An animal study suggests that these antioxidant effects might produce neuroprotective properties. The researchers observed the effects of nerolidol against oxidation in the hippocampus of mice. The terpene catalysed a protective effect by boosting the production of antioxidant enzymes, scavenging free radicals, and preventing lipid peroxidation.
Nerolidol might play a role in the future treatment of gastric ulcers. The condition affects millions of people annually and has multiple causes. Certain strains of bacteria and non-steroidal anti-inflammatory drugs (NSAIDs) often trigger them. However, factors such as smoking and stress contribute to their development.
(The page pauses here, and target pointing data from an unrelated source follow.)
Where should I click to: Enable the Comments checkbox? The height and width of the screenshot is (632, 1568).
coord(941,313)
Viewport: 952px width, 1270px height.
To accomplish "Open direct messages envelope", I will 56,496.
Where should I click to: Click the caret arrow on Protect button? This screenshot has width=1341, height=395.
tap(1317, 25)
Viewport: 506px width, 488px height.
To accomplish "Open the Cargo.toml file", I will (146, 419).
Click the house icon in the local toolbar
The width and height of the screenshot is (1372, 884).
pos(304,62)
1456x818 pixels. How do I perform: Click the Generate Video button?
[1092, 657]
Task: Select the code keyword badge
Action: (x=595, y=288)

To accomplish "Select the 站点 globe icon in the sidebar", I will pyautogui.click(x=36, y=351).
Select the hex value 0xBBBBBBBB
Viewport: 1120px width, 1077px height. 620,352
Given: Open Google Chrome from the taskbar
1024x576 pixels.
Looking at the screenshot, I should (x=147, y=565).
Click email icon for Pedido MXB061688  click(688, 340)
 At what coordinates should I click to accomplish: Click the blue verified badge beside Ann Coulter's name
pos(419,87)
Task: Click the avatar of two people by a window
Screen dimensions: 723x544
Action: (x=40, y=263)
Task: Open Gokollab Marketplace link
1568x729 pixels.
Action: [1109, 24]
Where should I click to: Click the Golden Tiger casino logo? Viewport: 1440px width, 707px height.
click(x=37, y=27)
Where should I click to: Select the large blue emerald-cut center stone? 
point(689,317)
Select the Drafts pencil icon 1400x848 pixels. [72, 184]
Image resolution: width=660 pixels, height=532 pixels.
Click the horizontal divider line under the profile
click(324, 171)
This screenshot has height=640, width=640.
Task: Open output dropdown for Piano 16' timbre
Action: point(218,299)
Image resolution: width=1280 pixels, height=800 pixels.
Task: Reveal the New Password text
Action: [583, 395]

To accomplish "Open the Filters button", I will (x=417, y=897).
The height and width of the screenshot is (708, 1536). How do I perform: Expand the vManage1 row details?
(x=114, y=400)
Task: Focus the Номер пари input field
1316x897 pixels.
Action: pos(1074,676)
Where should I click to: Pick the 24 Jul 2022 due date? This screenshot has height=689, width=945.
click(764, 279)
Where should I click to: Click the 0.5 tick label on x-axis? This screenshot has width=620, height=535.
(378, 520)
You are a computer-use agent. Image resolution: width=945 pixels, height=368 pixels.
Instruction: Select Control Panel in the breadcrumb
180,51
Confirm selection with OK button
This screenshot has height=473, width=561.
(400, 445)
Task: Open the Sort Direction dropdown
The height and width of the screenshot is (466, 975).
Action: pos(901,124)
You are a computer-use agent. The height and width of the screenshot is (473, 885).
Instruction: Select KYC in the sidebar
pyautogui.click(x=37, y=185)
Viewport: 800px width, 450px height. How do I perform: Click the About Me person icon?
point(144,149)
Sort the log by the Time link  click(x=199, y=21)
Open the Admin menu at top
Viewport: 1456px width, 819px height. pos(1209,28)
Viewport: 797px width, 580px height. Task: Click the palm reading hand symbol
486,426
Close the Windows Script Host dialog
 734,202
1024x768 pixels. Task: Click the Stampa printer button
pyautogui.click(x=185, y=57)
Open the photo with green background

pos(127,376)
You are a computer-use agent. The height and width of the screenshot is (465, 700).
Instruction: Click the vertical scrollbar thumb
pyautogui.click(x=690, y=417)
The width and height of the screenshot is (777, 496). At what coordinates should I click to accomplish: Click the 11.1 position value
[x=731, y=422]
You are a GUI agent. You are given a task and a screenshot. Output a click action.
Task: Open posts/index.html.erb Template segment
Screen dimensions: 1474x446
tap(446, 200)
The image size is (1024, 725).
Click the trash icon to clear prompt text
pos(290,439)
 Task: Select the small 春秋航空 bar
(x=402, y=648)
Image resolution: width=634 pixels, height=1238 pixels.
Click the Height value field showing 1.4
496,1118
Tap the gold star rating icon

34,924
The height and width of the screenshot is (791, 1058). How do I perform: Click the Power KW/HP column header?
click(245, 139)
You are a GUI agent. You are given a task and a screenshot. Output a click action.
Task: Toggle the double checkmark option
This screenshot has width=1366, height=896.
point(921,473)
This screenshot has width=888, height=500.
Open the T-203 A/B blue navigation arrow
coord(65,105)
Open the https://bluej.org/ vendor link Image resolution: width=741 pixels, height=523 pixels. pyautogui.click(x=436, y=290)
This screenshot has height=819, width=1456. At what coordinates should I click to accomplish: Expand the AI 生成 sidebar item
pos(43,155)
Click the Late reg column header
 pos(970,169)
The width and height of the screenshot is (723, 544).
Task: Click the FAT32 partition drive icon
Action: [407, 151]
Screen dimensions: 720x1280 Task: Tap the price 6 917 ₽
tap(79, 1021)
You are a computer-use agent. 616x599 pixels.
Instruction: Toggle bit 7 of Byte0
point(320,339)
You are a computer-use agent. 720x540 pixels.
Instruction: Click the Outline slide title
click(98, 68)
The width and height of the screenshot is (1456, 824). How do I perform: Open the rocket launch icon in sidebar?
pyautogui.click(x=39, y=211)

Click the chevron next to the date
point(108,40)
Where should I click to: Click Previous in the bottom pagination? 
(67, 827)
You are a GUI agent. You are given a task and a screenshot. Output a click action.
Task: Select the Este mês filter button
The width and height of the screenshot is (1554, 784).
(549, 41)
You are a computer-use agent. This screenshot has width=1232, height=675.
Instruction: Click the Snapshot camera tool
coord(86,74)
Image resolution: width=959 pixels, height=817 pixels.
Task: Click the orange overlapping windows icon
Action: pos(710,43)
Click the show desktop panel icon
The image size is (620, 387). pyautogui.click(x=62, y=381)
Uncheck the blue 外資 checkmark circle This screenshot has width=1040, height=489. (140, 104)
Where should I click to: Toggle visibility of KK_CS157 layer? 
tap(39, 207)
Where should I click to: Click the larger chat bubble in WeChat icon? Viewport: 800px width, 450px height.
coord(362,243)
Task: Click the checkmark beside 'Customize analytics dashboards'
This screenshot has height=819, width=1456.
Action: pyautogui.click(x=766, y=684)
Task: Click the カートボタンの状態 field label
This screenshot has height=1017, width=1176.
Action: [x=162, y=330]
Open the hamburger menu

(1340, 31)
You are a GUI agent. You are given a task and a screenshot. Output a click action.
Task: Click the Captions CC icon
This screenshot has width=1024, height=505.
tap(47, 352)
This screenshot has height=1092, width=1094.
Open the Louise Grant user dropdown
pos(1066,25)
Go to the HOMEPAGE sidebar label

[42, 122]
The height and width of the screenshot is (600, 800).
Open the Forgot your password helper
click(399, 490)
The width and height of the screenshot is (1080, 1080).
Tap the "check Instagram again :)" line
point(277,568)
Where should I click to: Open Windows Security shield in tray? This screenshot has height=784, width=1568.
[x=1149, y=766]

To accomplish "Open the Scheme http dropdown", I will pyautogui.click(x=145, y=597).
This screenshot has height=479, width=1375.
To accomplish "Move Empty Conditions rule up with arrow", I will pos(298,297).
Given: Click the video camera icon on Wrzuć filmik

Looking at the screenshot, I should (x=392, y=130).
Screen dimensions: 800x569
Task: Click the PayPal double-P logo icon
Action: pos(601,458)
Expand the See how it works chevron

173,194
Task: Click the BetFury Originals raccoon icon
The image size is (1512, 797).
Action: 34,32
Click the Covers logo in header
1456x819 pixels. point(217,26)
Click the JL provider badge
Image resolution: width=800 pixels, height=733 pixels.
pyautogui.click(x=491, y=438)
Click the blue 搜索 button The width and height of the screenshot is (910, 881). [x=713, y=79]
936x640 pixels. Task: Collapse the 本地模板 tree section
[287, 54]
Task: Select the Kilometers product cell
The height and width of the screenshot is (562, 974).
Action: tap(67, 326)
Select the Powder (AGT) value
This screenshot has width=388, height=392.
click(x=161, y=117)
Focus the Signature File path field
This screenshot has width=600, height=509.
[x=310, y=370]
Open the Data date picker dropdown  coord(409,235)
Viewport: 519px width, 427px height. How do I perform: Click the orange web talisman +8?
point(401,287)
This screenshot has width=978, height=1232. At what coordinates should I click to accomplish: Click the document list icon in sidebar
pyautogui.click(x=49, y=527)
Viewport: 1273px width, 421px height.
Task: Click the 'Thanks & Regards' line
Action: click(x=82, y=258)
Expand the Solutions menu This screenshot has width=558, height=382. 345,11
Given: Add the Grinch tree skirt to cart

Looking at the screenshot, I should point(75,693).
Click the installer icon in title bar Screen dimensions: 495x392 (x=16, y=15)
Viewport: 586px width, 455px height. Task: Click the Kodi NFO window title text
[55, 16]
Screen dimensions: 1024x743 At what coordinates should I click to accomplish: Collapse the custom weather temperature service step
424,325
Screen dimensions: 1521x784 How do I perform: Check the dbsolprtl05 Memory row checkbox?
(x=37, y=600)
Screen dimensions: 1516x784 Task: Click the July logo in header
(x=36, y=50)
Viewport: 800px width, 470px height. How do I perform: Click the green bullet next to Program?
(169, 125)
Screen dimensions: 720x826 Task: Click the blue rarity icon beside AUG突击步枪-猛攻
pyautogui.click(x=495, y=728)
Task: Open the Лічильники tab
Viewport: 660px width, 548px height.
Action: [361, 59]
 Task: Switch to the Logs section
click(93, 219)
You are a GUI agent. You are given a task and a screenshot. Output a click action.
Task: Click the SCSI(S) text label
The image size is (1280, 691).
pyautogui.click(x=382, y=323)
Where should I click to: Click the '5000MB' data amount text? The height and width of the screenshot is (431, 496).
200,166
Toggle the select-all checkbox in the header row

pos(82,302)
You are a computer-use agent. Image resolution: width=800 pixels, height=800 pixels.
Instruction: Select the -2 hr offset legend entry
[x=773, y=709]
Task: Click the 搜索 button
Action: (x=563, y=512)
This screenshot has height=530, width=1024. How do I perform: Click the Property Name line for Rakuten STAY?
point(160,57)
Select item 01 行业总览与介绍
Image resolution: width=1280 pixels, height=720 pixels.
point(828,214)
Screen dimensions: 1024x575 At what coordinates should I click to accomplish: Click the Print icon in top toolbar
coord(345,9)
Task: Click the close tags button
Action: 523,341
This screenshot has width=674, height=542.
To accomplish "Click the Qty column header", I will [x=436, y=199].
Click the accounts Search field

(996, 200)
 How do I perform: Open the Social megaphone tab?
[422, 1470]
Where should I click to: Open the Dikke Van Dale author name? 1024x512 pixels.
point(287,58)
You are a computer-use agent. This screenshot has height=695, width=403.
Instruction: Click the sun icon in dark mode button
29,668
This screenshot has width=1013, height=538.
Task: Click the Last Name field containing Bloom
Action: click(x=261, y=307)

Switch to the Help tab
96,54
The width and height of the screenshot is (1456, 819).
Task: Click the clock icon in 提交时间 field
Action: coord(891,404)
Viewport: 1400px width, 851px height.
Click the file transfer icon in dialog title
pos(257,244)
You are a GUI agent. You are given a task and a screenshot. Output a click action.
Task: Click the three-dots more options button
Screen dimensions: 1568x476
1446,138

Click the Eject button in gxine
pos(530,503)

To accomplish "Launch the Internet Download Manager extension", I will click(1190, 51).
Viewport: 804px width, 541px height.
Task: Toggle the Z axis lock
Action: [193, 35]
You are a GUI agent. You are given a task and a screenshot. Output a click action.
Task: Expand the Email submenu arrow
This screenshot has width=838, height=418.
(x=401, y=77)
A 2014 study tested the effects of nerolidol on different experimental ulcer models in mice. The researchers found the terpene to produce a significant reduction in stress-induced ulcers. The terpene also inhibited ethanol-induced ulcers by 52.63% when delivered in a dose of 250mg/kg, and by 87.63% at a dose of 500mg/kg. Nerolidol also significantly inhibited ulcers caused by the NSAID indomethacin.
The researchers concluded that their findings suggest nerolidol could be used in gastroprotective and antiulcer treatments.